I know I should have been more sympathetic, because at least two of these women experienced major meltdowns trying to bear offspring. One miscarried during a client dinner in Chicago. Excusing herself, she left behind a large stain on the chair she was sitting on. We surreptitiously cleaned it up. Another went through the ritual of daily injections and herbal teas for months. And then used a $10,000 grant from the company for in vitro fertilization, praying and praying it would take. She also shared with our entire staff every step of the process. TMI. She thought it would help explain why she was out of the office at least two days a week at doctor appointments, why she often left early and why she was so distracted.
I gave her a copy of The Secret to be supportive, and soon enough her future offspring sunk into my subconscious, too. I was dreaming of a baby boy every night.
Unfortunately, it did not go unnoticed when sales plunged 75 percent. Working in marketing, I tried relentlessly to motivate her sales staff, but grew frustrated when I realized I was the only one working past 5:01 p.m.
On doctor-ordered bed rest for an entire month after being implanted, she felt she couldn’t harp on her team when she wasn’t there. In the process, two staffers resigned, and when our only male sales rep took a two-week paternity leave, I found myself in an office resembling “The Shining.”
Ironically, I had my own heart-stopping pregnancy panic and wonder during the initial baby boom. My body was trying to get in on the action. I was eight days late when I began imagining how I would break it to everyone that the 29-year-old, single marketing director – who hadn’t been trying – was with child.
As I walked to a drugstore to pick up a pregnancy test, the daydreams disappeared. My period arrived right before I plucked down $20 for an E.P.T. My pseudo-boyfriend called as I walked home, dealing with my mixed feelings of relief and disappointment. I had never told him. His aunt, like a mother to him, had just passed the week before and he was dealing with his own feelings of loss. Plus, the whole circle of life possibility had freaked me out.
Gone were the fantasies of being the single, knocked-up girl at the office. I wouldn’t be a test case to see how far our society had come. I wouldn’t have to worry about being scrutinized for being unwed. I wouldn’t be the main topic of water cooler gossip, nor would anyone wonder if I’d just gotten heavier because my gym membership expired and I had rediscovered Easy Mac.
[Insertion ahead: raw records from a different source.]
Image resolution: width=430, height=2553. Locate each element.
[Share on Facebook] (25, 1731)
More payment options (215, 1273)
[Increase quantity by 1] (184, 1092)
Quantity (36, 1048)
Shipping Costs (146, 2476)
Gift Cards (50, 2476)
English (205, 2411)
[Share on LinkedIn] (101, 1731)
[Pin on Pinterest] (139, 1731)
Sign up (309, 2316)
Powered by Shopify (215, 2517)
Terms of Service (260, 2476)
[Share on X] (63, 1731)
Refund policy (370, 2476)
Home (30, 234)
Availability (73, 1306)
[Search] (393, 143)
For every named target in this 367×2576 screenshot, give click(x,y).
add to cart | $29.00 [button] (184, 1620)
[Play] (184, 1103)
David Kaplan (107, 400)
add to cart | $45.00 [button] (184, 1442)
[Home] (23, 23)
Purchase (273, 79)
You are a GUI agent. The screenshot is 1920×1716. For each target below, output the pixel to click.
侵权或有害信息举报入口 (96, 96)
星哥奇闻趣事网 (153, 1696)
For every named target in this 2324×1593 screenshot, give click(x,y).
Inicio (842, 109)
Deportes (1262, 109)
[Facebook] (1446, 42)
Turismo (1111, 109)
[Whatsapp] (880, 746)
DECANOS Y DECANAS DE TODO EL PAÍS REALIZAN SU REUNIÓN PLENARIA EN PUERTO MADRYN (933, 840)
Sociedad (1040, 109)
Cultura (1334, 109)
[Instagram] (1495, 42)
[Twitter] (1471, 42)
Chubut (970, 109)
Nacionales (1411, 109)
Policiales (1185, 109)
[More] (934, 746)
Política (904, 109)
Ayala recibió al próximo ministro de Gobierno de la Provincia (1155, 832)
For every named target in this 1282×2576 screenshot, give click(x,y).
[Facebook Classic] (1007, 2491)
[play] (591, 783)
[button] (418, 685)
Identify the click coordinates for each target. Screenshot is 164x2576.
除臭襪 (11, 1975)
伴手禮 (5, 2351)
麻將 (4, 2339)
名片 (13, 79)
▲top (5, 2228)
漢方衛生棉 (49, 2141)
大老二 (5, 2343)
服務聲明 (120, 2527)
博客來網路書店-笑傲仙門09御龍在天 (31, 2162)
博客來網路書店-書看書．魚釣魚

If I had been pregs, I’d have kept it under wraps for months while I came up with a game plan. I’d be sporting long jackets and big sweaters, not complaining of nausea, unless I blamed the deli downstairs. There was no need to strategize though—I wasn’t.
My expectant colleagues were already checking out. Not only would I be covering for them while they were on maternity leave, but I had also been covering for them since they spotted those two pink lines. So I checked out, too. I began looking for a new gig immediately. I took the first thing that was offered to me and escaped right before five of them went into their third trimester.
Looking back, I see I was running from a club I wasn’t a member of, a club that included the commitment of a man I loved and the joy of producing a mini-me meshing of the both of us.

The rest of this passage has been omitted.